# Polecenie A
Podaj jako listę JSON ciągów znaków wiersze rekordów od wiersza zawierającego "At what coordinates should I click to accomplish: Toggle" do końca rekordów, włącznie z tym wierszem. Każdy wiersz ma być osobnym elementem listy, a puste wiersze należy pominąć.

Środowisko związane z piłką raczej nie dopuszcza do siebie myśli, by Górnik zdobył tytuł mistrzowski, jednak coraz więcej osób w Polsce życzyłoby sobie, by charakterni Górnicy reprezentowali Polskę na arenie międzynarodowej w Lidze Europejskiej. Jeśli w przerwie zimowej zespołu nie opuści żaden z wyżej wymienionych zawodników jest na to bardzo realna szansa, ponieważ „Armia Nawałki” to ludzie, którzy potrafią nie„zachłysnąć się” kilkoma wygranymi w lidze i grać swoje.
„H” → Hanys gwiazdą na boiskach Ekstraklasy
Urodzony w Tychach Arkadiusz Milik piłkarz niemieckiego Bayeru Leverkusen swoją stosunkowo krótką grą w ekstraklasie pozwolił dać się poznać kibicom w Polsce ze swojej najlepszej strony. Mimo tylko 18 lat niejednokrotnie pokazywał na boisku swoją dojrzałość. 7 bramek zdobytych przez młokosa w rundzie jesiennej rozgrywek pozwoliły mu zadebiutować w reprezentacji Polski.
"Milik Show" w Bielsku-Białej, które okazało się jego postawieniem „kropki nad i” w otrzymaniu powołania od Waldemara Fornalika:
„I” → Ireneusz Król, inwestor z problemami
Niektórzy twierdzą, że Polonia Warszawa wydostając się spod rządów Józefa Wojciechowskiego w objęcia Ireneusza Króla trafiła „z deszczu pod rynnę”. Po nieudanej próbie stworzenia sztucznego podmiotu piłkarskiego o nazwie KP Katowice biznesmen objął rządy przy Konwiktorskiej. Obecnie piłkarze "Czarnych Koszul" podobnie jak zawodnicy "GieKSy" za prezesury Króla w Katowicach domagają się wypłaty zaległych pensji.
„J” → Joker Podbeskidzia Bielsko–Biała - Kamil Adamek
Piłkarz „Górali” jako najbardziej pozytywna postać ekipy z południa Polskii wszystkie 3 bramki zdobyte w rundzie jesiennej strzelił po wejściu z ławki. Najszybciej, bo już po jednej minucie spędzonej na murawie Kamil Adamek wpisał się na listę strzelców w meczu 4. kolejki ze Śląskiem Wrocław. Piłkarz swoim trafieniem na 1:1 ustalił jednocześnie wynik spotkania.
„K” → Klasyfikacja Fair Play
Mimo ostrej i charakternej gry to Górnik Zabrze ze zdecydowaną przewagą nad pozostałymi drużynami prowadzi po pierwszej części sezonu w tym zestawieniu. „Górnicy” w 15 kolejkach zobaczyli tylko 18 żółtych kartek. Zabrzanie otrzymali dodatkowo 3 czerwone kartki, jednak w porównaniu z ostatnią w tej klasyfikacji Jagiellonią (38 żółtych, 8 czerwonych) mogą uważać się za drużynę grającą ostro, ale zgodnie z zasadami.

# Polecenie B
W tekście o Ekstraklasie zamień "Lidze Europejskiej" na "Lidze Mistrzów" i przepisz fragment od "Środowisko związane z" do "i grać swoje." po tej zmianie.

# Dane ćwiczenia
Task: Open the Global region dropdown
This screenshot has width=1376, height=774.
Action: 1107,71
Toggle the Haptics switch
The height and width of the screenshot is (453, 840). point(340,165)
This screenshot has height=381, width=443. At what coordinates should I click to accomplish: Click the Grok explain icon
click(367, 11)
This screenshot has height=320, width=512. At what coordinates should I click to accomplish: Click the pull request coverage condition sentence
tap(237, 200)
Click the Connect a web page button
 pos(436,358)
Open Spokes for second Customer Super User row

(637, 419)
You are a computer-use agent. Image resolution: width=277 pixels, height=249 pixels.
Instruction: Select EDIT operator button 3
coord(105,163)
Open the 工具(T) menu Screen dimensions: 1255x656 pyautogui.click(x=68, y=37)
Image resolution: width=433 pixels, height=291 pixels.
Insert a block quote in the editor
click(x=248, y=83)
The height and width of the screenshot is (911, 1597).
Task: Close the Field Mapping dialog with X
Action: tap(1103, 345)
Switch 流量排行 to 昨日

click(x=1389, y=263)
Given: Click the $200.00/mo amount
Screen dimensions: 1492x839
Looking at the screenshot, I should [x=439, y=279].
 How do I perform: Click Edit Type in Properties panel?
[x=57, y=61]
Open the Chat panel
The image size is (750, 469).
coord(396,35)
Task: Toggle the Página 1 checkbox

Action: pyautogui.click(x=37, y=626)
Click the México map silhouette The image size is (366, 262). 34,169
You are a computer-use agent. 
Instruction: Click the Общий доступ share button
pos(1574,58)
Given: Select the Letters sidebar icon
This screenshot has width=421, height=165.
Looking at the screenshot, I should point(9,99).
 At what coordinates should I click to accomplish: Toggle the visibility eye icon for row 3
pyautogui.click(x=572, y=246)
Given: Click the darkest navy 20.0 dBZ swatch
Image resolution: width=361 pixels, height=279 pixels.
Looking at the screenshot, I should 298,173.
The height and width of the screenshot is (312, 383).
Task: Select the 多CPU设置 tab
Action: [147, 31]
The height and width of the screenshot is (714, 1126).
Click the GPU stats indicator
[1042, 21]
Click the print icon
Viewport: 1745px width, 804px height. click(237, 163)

# Wynik ćwiczenia A
[
  " At what coordinates should I click to accomplish: Toggle the visibility eye icon for row 3",
  "pyautogui.click(x=572, y=246)",
  "Given: Click the darkest navy 20.0 dBZ swatch",
  "Image resolution: width=361 pixels, height=279 pixels.",
  "Looking at the screenshot, I should 298,173.",
  "The height and width of the screenshot is (312, 383).",
  "Task: Select the 多CPU设置 tab",
  "Action: [147, 31]",
  "The height and width of the screenshot is (714, 1126).",
  "Click the GPU stats indicator",
  "[1042, 21]",
  "Click the print icon",
  "Viewport: 1745px width, 804px height. click(237, 163)"
]

# Wynik ćwiczenia B
Środowisko związane z piłką raczej nie dopuszcza do siebie myśli, by Górnik zdobył tytuł mistrzowski, jednak coraz więcej osób w Polsce życzyłoby sobie, by charakterni Górnicy reprezentowali Polskę na arenie międzynarodowej w Lidze Mistrzów. Jeśli w przerwie zimowej zespołu nie opuści żaden z wyżej wymienionych zawodników jest na to bardzo realna szansa, ponieważ „Armia Nawałki” to ludzie, którzy potrafią nie„zachłysnąć się” kilkoma wygranymi w lidze i grać swoje.